できたらいつか、
「物語」に救われてきたこの気持ちを、体言したい。
先日部屋の掃除をしていると、学生時代にずっと使っていた筆箱が出てきた。
引っ越したときに実家においてきたものだとばかり思っていたのに、どうやら気付かないうちに梱包していたらしい。
数年ぶりに筆箱を開けてみると、まずは黒鉛の匂いが鼻につく。
それはどこか懐かしく、心に染み入るような匂いだ。今にして思えば、教室にはこの匂いが充満していた。まるで、青春の匂いだ。
パソコンが普及した現代、自分の手で、鉛筆やペンを使って文字を書くという機会は非常に少なくなった。こうしてわたしが今書いているブログ記事も、もちろんパソコンのテキストファイルに書き付けているものだ。

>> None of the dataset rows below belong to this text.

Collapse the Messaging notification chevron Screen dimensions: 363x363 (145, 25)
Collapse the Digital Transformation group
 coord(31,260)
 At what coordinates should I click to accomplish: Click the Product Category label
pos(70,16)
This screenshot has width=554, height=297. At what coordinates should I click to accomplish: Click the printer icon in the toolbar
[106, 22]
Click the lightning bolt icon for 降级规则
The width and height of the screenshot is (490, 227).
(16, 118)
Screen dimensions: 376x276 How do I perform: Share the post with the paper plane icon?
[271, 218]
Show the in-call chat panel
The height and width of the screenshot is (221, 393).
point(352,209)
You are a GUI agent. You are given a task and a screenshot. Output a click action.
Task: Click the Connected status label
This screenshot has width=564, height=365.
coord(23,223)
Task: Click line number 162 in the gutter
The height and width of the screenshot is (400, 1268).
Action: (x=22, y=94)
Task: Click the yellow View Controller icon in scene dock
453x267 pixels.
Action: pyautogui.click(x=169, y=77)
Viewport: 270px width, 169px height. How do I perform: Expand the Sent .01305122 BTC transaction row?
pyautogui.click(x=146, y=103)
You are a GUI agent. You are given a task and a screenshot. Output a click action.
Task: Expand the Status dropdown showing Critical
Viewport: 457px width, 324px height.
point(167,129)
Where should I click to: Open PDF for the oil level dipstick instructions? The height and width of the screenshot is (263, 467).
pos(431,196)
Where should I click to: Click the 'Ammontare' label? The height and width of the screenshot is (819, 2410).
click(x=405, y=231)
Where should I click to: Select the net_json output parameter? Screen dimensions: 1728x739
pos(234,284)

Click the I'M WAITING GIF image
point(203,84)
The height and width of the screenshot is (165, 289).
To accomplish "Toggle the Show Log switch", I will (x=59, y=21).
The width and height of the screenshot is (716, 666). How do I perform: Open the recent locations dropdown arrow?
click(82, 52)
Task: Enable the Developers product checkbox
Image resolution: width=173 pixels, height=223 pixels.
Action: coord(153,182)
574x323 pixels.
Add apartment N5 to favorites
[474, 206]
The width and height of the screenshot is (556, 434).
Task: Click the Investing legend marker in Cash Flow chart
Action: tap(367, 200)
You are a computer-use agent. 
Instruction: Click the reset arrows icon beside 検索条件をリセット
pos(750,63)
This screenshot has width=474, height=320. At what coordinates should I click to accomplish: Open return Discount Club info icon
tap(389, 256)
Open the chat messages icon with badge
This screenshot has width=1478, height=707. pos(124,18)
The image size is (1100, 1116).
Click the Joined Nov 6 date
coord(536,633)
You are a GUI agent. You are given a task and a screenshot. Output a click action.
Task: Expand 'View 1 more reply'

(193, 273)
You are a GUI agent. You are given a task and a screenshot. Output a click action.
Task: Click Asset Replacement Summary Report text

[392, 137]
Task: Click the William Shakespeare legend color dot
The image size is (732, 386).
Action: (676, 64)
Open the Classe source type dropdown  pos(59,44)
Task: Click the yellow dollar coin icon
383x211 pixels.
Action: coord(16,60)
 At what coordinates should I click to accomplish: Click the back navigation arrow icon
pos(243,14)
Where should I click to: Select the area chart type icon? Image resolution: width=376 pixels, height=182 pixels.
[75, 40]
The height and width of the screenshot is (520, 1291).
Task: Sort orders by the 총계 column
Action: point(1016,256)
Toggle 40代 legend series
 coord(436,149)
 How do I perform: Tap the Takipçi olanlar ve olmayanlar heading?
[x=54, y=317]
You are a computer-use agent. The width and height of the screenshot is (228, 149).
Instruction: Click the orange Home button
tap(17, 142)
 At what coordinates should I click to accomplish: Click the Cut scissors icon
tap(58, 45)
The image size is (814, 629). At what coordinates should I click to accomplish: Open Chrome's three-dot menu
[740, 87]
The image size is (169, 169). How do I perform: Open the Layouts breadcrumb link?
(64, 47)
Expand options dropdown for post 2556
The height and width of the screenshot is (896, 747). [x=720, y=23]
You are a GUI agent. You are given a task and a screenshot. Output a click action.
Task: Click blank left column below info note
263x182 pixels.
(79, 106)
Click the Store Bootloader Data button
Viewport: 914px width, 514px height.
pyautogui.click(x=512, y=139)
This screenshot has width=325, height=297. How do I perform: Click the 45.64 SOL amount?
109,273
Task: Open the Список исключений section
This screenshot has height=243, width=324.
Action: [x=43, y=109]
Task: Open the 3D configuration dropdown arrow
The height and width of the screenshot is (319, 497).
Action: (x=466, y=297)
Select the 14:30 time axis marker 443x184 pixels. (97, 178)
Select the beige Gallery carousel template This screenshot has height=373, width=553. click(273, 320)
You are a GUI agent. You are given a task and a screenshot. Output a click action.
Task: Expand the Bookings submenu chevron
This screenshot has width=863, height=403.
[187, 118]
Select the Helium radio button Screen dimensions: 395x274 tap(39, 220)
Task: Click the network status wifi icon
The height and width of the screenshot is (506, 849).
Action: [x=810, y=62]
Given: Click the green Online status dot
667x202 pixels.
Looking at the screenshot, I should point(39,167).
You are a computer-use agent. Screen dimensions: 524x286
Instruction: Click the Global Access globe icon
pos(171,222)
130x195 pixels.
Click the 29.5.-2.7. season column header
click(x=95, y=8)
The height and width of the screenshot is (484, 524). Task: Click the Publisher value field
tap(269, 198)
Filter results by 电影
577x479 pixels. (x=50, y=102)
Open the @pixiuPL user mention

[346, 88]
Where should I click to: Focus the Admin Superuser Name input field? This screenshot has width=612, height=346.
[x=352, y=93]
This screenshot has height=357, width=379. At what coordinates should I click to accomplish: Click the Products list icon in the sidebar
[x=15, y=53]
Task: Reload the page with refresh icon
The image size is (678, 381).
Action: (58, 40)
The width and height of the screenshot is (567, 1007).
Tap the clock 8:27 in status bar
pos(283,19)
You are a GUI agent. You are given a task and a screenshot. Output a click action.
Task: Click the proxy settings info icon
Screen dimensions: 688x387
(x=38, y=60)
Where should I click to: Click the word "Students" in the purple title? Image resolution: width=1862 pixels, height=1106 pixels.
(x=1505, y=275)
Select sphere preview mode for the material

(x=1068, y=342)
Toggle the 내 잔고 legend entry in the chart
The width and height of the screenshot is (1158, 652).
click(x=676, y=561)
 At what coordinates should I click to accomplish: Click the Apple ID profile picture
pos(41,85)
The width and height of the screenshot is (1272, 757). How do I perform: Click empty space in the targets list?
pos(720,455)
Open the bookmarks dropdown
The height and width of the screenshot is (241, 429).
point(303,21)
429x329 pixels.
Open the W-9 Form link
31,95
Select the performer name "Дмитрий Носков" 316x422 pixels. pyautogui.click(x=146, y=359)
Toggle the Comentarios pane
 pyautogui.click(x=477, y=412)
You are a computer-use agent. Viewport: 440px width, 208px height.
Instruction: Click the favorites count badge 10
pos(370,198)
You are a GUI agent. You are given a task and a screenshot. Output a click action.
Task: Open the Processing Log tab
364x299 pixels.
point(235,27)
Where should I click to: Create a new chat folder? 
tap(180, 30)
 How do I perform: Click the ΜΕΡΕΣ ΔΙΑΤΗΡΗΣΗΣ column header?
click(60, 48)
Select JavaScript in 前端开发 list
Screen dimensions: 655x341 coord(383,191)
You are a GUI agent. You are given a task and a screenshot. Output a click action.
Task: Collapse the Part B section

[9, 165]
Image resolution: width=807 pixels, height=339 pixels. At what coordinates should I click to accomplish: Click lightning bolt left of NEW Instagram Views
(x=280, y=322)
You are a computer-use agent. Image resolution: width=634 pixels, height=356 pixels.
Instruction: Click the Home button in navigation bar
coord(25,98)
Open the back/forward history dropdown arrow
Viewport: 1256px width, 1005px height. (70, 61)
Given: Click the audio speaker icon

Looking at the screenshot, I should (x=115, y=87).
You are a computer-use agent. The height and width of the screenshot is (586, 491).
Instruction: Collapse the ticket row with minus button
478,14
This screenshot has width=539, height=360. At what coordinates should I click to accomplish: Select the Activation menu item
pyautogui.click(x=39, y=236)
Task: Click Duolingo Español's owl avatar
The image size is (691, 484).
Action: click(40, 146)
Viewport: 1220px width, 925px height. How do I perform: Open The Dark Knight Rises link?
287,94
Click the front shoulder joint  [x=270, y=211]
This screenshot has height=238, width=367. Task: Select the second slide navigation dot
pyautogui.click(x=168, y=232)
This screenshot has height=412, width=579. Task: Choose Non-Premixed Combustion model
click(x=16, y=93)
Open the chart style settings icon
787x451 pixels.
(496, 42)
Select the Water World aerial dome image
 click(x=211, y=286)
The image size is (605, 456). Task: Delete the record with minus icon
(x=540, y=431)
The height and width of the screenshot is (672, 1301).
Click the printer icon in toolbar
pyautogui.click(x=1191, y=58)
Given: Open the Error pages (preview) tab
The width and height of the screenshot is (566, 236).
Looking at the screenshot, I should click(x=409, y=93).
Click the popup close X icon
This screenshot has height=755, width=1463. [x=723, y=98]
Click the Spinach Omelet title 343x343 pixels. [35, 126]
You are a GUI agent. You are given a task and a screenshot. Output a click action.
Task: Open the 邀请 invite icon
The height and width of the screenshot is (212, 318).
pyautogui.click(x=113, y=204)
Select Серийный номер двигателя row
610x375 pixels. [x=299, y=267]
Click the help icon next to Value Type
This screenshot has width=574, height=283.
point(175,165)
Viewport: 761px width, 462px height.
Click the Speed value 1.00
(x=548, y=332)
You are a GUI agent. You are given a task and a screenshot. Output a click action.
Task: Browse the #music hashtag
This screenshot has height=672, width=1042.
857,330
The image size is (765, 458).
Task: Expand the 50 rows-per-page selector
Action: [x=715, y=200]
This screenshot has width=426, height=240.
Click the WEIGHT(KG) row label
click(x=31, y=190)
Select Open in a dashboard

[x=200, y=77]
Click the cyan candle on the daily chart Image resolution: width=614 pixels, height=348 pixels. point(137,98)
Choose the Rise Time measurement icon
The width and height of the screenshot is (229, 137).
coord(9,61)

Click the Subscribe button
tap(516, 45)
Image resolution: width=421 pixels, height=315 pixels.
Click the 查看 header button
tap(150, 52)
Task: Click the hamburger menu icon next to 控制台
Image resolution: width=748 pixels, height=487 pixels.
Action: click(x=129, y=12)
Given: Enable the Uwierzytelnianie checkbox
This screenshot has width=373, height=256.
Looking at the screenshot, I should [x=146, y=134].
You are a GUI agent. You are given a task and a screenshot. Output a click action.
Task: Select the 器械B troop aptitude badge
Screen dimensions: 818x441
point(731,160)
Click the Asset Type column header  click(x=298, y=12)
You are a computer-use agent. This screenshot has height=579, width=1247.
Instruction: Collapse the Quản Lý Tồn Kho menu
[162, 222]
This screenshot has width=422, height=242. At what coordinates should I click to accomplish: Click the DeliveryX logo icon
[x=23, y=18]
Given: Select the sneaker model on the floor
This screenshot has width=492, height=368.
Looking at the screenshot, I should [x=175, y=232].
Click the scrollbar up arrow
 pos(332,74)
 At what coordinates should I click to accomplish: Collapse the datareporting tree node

手書きで何かを書くとなると、恐らく年賀状くらいしか無いのではないだろうか。
小学生の頃仲が良かった女の子が居た。
今では淡い恋心だったと分かるのだが、当時はただ一緒に日々をすごしていた彼女とは、しかし小学6年生のとき以来会っていない。
彼女は小学校を卒業したと同時に遠くへと引っ越してしまったからだ。
中学生となって数ヶ月が過ぎたある日のことだった。自宅に一通の便箋が届いた。
それは彼女からの手紙だった。懐かしい思い出を綴った文面と共に、そこには最後に彼女と撮った写真が同封されていた。
そうしてわたしはその便箋を机の奥に大切に仕舞い込んだ。もちろん何度も読み返しはしたが、結局返信はしなかった。
自分の下手くそな字を見られることが恥ずかしいという気持ちもあっただろうが、それ以上に、自分の想いを上手く文字に起こすことができなかったからなのだと思う。
あのとき使った色ペンが、未だに筆箱の中に入っているのをみて、不意にそんなことを思い出したのだ。
河内遥の文房具ワルツという漫画は、そんな文房具をテーマにした短編集である。
河内遥と言えばアニメ化もされた夏雪ランデブーが有名だが、今作も負けず劣らず、心を揺らす内容となっている。
夢と現実のギャップにあえぐナズナ。ナズナに想いを寄せる八神。漫画家としてなかず飛ばずのハタノ。そんな若者たちの人生を文房具の視点(!?)から描いた作品となっている。
それはラブレターを書くためのシャープペンシルと消しゴムであったり、漫画を描くペン先であったり。そんな文房具たちは、いつもひっそりと私たちの傍にある。
身近なものすぎて、ひとはそれに気付かない。
だがひとが自分の想いを伝えたいと願い、また何かを表現したいと願うとき、そこには文房具の存在が常にある。
何気ない日常の中に、誰にも意識されずとも。
万年筆が時を越えて、人から人へと渡っていくように、わたしたちの生活の中に、いつまでも文房具は寄り添い続ける。